[Collected data entries]
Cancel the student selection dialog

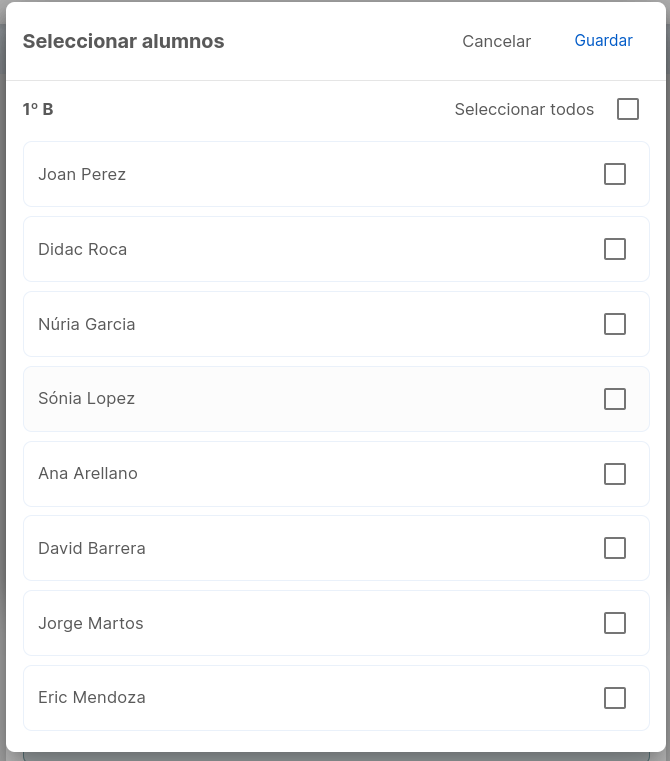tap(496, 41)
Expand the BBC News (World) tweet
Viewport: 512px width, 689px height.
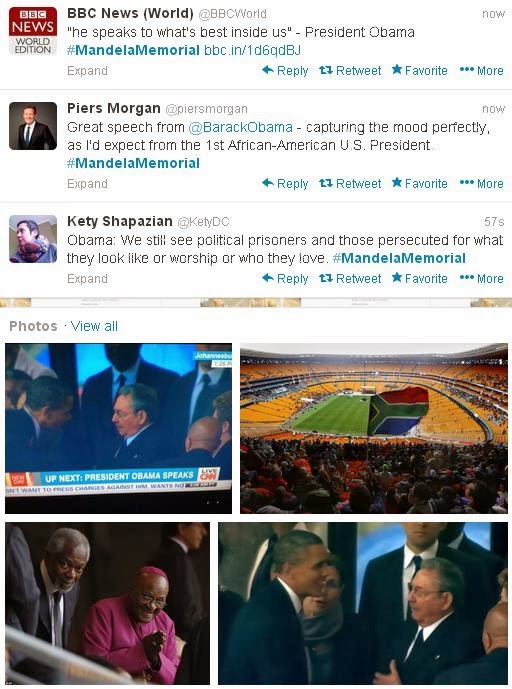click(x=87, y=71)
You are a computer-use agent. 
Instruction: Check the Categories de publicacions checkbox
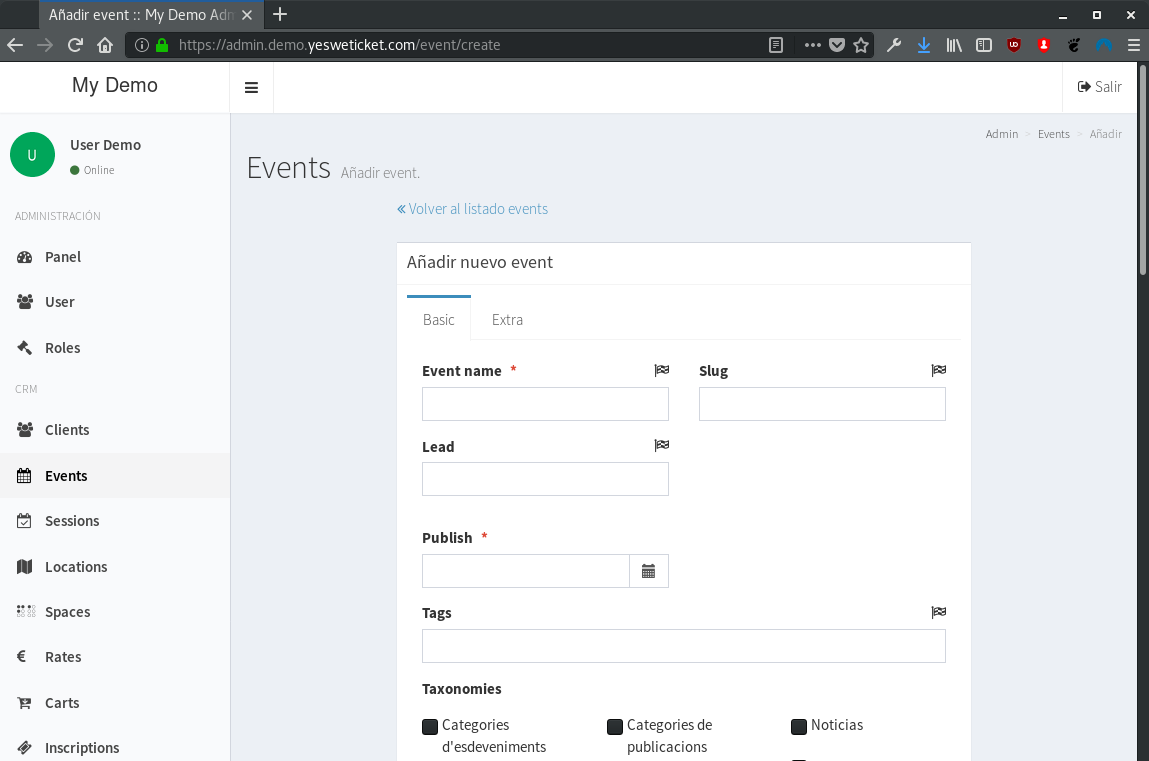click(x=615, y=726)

(YOUR ASSIGNMENT):
Would you retype the lines from the line containing "You are a computer-use agent." to the final line of the entries above, exactly as given and without pictures?

(ANSWER FOR THE TASK):
You are a computer-use agent. 
Instruction: Check the Categories de publicacions checkbox
click(x=615, y=726)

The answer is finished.